Reboot-required was already set before the cleanup — common when someone else (or a previous run) installed updates without rebooting yet. The recipe checks /var/run/reboot-required both at snapshot time and after apt upgrade. If it was already there, the "Restart the server" follow-up card appears even when this cleanup didn't install anything new — it's still the right action.
My sites are behind Traefik / nginx / Apache — the recipe doesn't touch your web server's config. It restarts the underlying containers (or systemd units) for sites it can identify from the inventory; the proxy keeps running normally. If a workload's reverse-proxy is sitting in front of containers Server Manager doesn't know about (an unmanaged custom setup), it's silently skipped — no probe URL means no measurable restart.
Snap isn't installed on this server — the "Remove disabled snap revisions" step just says "Snap isn't installed — skipping." and continues. Ticking it on a non-snap server is harmless.

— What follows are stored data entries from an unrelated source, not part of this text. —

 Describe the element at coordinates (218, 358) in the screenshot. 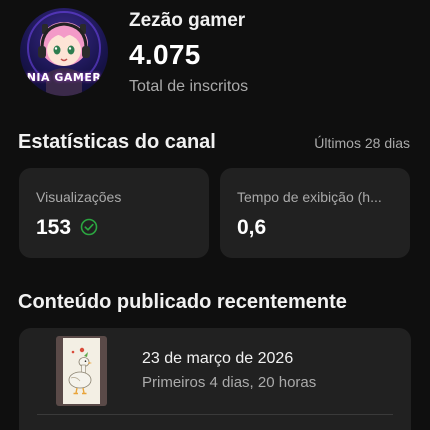

I see `content-publish-date: 23 de março de 2026` at that location.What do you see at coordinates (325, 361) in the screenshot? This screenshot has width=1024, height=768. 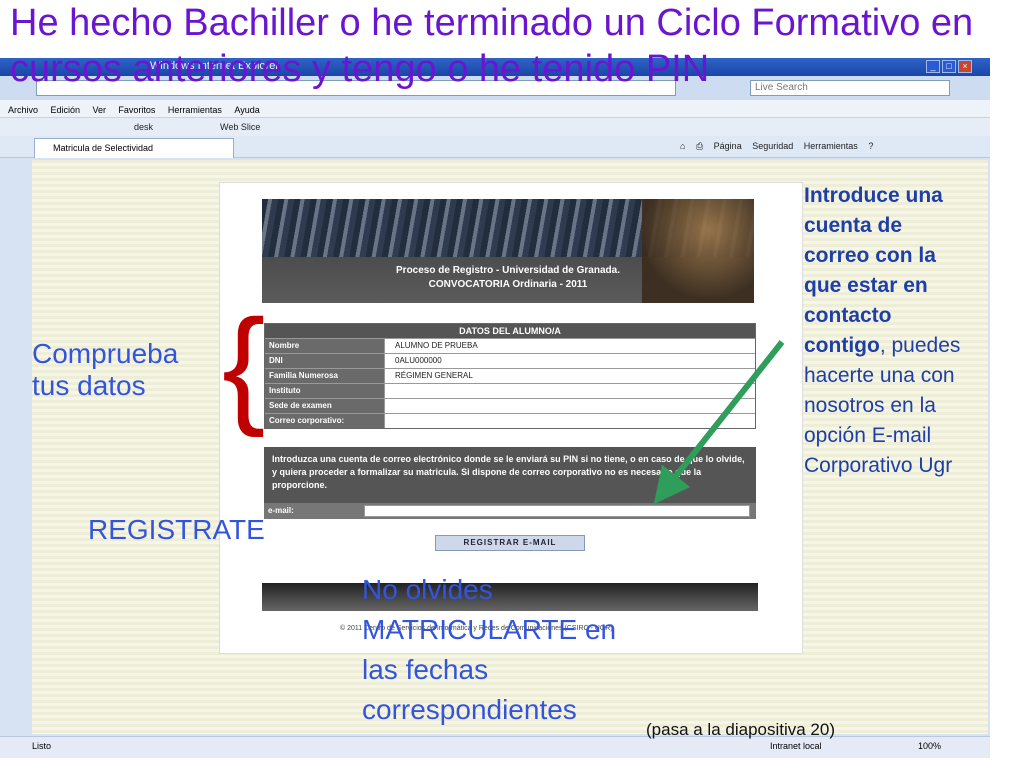 I see `row-label: DNI` at bounding box center [325, 361].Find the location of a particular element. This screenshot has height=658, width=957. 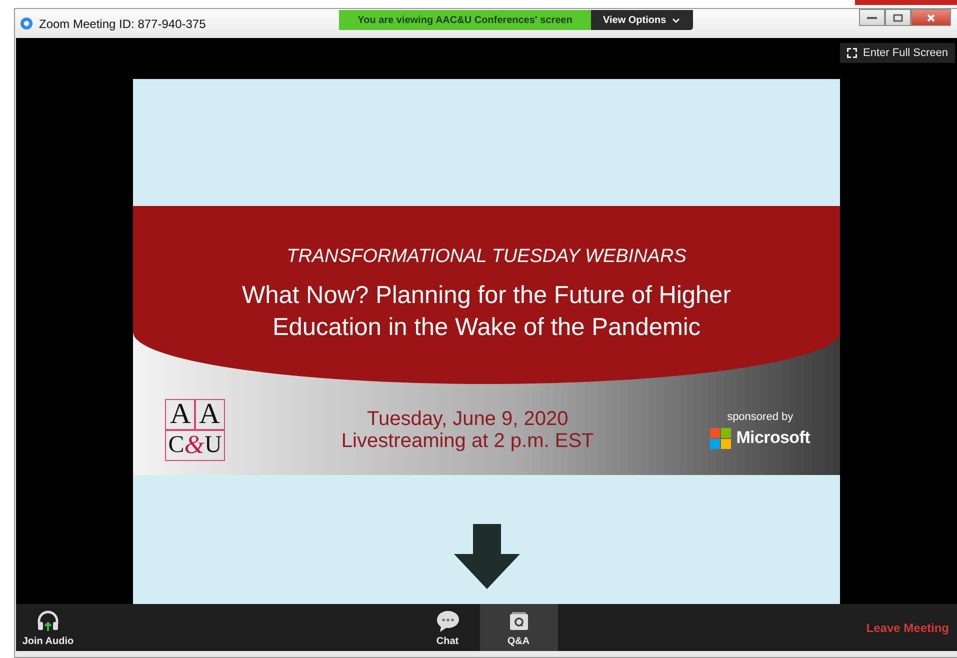

minimize-button is located at coordinates (872, 18).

**apt autoremove would remove something I want to keep** — every autoremove step is preceded by a dry-run that prints "Would remove: pkg-a, pkg-b, …". If the list looks wrong, say no — the real run only happens after you confirm.
I said yes to a step and want to back out mid-stream — pressing Esc halts the agent. Commands already running aren't interrupted (they finish), but the loop exits. You can ask Faro to revisit anything skipped later.
The chat looks stuck during a service restart — anything restarting sshd, dbus, or the network stack triggers the same banner the reboot does (short-horizon variant). If the banner shows, the chat is intentionally paused; if it doesn't show and chat truly seems frozen, see Recover when SSH stops working.
The final report — what to look for
The summary message has a deliberately consistent shape so you can scan it fast:
- Headline — one bold line: "🧹 Reclaimed 6.2 GB and patched 14 security updates." That's the win. The number that wasn't moved isn't mentioned.
- One-line elaboration — the biggest specific improvement in plain English (most disk freed, security patched, fewer failing services — whichever was the biggest).
- "What changed" table — Before / After / Change / Why-it-matters, one row per metric that actually moved. Possible rows: free disk space (GB and %), free inodes (%), Docker disk usage, system-log size, pending security updates, failed services, available memory, background load.
- "Workload response time" table (only if you opted into restarts AND there was a measurable win) — per-workload before / after / change.
- "What you need to do" section (only if there are follow-ups) — the numbered cards covered above.
- "Skipped: …" footer (only if you declined steps) — the list of action labels so you can re-run later and revisit.
If the server was already tidy and nothing needed doing, Faro closes with "Your server's already tidy. Nothing to do." — no fabricated summary table, no padded report.
Reference
What gets pre-authorized vs what still asks
| Tier | Examples | Behavior |
|---|---|---|
| Safe | apt update, apt clean, docker system prune -f, journalctl --vacuum-time=30d, find /var/log … -delete | Pre-authorized by your modal ticks — auto-runs, one-line status |
| Caution | apt upgrade, docker system prune -a, kernel removal, snap revision removal | Pauses for chat yes/no |
| Per-item | Orphan volume removal | Asks one-by-one; "stop"/"skip the rest" short-circuits |
| Read-only health checks | df, free, last, fail2ban-client status, disk hotspots | Always run (regardless of ticks) |
Storage of your ticks — your selection (and the workload-restart toggle) is saved in your browser's localStorage keyed by server hostname. Clearing browser data resets the ticks back to the default selection.
How follow-ups + reboot bypass work — when the cleanup recipe is active, the recipe's read-only snapshot scripts and any of the safe-tier commands you ticked in the modal bypass the destructive-command classifier — that's what avoids the duplicate "Approve this command?" prompts. Caution + per-item tiers always re-ask. The bypass is content-aware (every command segment is validated against a read-only allow-list) and forbidden patterns like rm -rf / always block regardless.